There is potentially even more leeway for proponents to manipulate this new process. Even if courts find a violation of CEQA, the new judicial review provisions only allow courts to issue an order prohibiting commencement of the part of the overall project that is resulted in the violation – the rest of the project can proceed. Proposed new Section 21027(c). An injunction against an entire project that is under construction can only be issued if there is “a showing by clear and convincing evidence that an essential project would have a specific, adverse impact upon public safety, and there is no feasible method to satisfactorily mitigate or avoid the specific, adverse impact upon public safety.” Proposed new Section 21027(e)(1).
These limitations on relief could mean that, even where there is a flaw in the CEQA review process for an essential part of the project as a whole, the result of the project can proceed.

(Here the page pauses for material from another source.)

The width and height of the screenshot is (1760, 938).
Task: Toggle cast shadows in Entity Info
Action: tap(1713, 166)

That of course will create a real pressure for ultimate approval of the essential part, even though it is supposedly still subject to judicial review (and the ability of the public agency to reject the project), short-circuiting the CEQA review process. Proponents could do sloppy scoping and alternatives development, and/or agencies could do sloppy analyses, knowing that even if a court finds a problem, the project as a whole will start, and no court is going to want to stop an in progress project by not granting eventual approval for the flawed part of the analysis.

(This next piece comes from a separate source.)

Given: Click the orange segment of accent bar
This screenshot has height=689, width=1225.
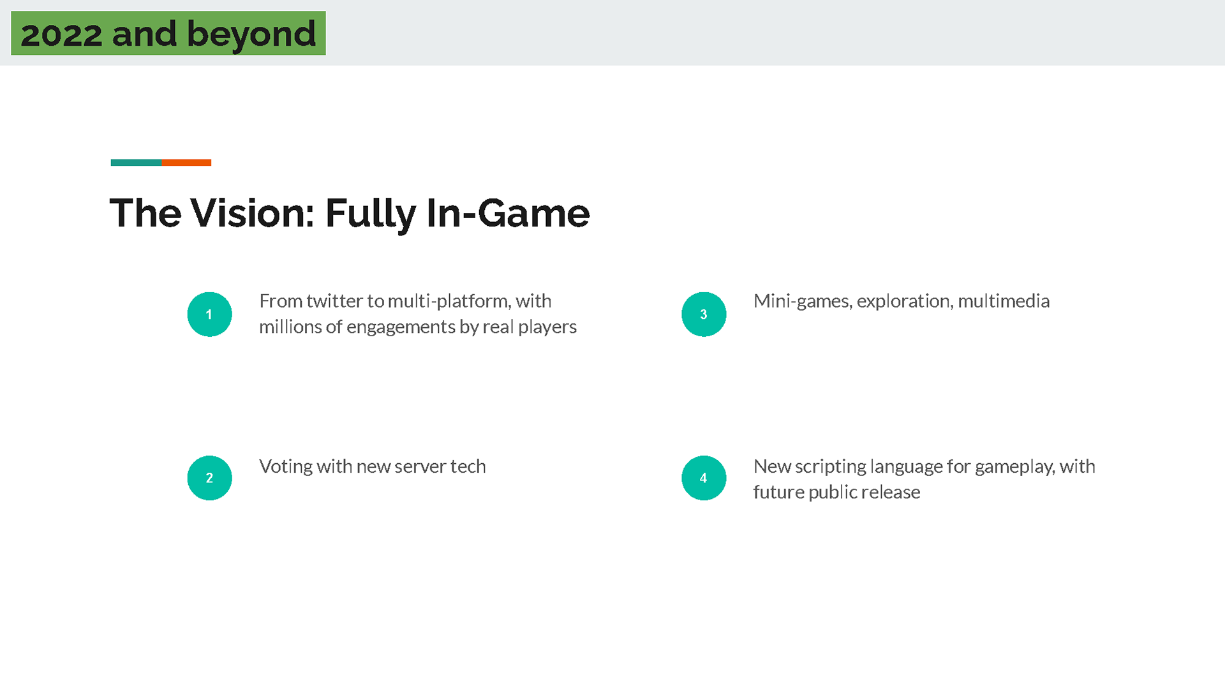Looking at the screenshot, I should [186, 163].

But project proponents can be even more aggressive with this new process. A proponent – with the support of the relevant agency – could develop a scope that does not adequately reflect the project as ultimately envisioned. The initially scoped project goes through CEQA review, and survives judicial review. The proponent could then, with the agency, revise the project in fundamental ways, including a much larger scope – for instance, convert a five-story project to a ten-story project. A court would be unable to step in, at least based on CEQA, because proposed new Section 21027(e)(1) prohibits injunctions for ongoing projects, unless there is a “specific, adverse impact upon public safety” without any feasible mitigation. In other words, the proponent and a sympathetic agency can use the interaction of the self-definition process plus the lack of judicial remedies to basically bypass CEQA entirely for large parts of covered projects. (It is true that proposed Section 21027(d)(2) provides that “[m]inor modifications . . . which do not result in any new significant impacts, or which do not substantially worsen any previously identified significant impacts, of the initially approved essential project, may not be challenged in an action or proceeding under this division.” Perhaps that provision forecloses that gambit I envision here, by impliedly stating that major modifications can be the basis for lawsuits. But the injunctive limits still remain. And remember, the initiative is to be interpreted in favor of the “realization of” essential projects, proposed new Section 21029(a)), which means we are probably not reading such an implicit limitation into the initiative.